_AIM 1_: Retype the part of the minestrone recipe starting at "Slow cooker size: 4+" and ending at "Broth (page 17)".
_AIM 2_: Pick out every line of the entries that contains the word "icon", treating uppercase and lowercase as different.

_SOURCE EXTRACT_:
Reprinted from “The Chef and the Slow Cooker” by Hugh Acheson. Copyright © 2017 by Fried Pie, LLC. Photographs by Andrew Thomas Lee. Published by Clarkson Potter/Publishers, an imprint of Penguin Random House LLC.

Southern minestrone at its finest is a brothy celebration of all things vegetable, with a bright basil pistou stirred in to finish. You can tweak this recipe to use whatever you have in the crisper drawer. Remember that minestrone, like many soups, tastes better the next day, heated up and served with good crusty bread and some cheese on the side.

Slow cooker size: 4+ quarts
Serves 6
Prep time: overnight soak plus 30 minutes
Cook time: 7 to 9 hours

 

1 pound dried butter beans
¼ cup extra-virgin olive oil
2 medium sweet onions, small-diced
2 quarts Vegetable Stock (page 27) or Slow Cooker Chicken Broth (page 17)
1 large carrot, small-diced
1 celery stalk, small-diced
1 teaspoon freshly ground fennel seeds
4 plum tomatoes, small-diced
1 small zucchini, small-diced
1 teaspoon freshly ground black pepper
Kosher salt
1 cup Basil Pistou (recipe follows)

 

Place the beans in a large bowl and add cold water to cover by 3 inches. Cover the bowl and soak the beans in the refrigerator overnight.

The next day, in a medium skillet over medium heat, warm 2 tablespoons of the olive oil. When the oil is shimmering, add the onions and sauté for 5 minutes, or until softening, then remove from the heat.

Drain the beans and add them to the slow cooker. Add the stock, onions, carrot, and celery. Cover with the lid, turn to the low setting, and cook for 6 to 8 hours, until the beans are tender but not busted.

Stir the ground fennel, tomatoes, zucchini, pepper, and 1 tablespoon salt into the beans. Cover with the lid and cook for 1 hour more. Season to taste with additional salt.

Ladle the soup into individual bowls and garnish each one with Basil Pistou and a drizzle of the remaining olive oil. Serve and eat!

 


Basil Pistou

Basil pistou is great to spread on crostini or to dollop on grilled meat or poached fish, and delicious layered into your favorite lasagna recipe. The possibilities are endless!

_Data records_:
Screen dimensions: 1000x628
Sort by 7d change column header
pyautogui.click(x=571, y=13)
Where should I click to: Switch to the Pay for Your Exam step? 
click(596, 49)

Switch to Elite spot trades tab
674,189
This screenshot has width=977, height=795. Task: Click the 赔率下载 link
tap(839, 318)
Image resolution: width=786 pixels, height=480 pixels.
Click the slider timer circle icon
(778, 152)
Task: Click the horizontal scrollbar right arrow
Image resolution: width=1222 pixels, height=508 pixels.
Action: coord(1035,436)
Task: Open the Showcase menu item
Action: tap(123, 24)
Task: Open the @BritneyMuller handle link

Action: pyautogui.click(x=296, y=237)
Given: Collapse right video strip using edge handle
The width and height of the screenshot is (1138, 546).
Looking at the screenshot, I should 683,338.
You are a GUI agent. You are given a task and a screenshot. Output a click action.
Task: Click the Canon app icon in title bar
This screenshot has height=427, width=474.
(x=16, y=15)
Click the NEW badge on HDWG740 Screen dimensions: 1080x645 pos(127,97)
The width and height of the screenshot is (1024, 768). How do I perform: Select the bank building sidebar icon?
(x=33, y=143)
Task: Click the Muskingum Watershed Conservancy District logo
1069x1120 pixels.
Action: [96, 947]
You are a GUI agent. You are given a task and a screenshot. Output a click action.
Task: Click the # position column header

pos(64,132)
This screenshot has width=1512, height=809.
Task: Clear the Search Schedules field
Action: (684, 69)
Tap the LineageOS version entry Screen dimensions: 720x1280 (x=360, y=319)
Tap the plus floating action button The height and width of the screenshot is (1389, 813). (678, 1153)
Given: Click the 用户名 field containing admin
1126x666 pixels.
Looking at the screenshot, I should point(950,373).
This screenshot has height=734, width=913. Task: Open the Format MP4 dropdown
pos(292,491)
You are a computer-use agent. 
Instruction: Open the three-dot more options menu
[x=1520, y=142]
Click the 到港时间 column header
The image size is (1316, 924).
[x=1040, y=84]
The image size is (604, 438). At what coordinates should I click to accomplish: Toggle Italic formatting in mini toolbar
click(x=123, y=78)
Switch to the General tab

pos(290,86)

_RESULT 1_:
Slow cooker size: 4+ quarts
Serves 6
Prep time: overnight soak plus 30 minutes
Cook time: 7 to 9 hours

 

1 pound dried butter beans
¼ cup extra-virgin olive oil
2 medium sweet onions, small-diced
2 quarts Vegetable Stock (page 27) or Slow Cooker Chicken Broth (page 17)

_RESULT 2_:
Click the slider timer circle icon
Task: Click the Canon app icon in title bar
The width and height of the screenshot is (1024, 768). How do I perform: Select the bank building sidebar icon?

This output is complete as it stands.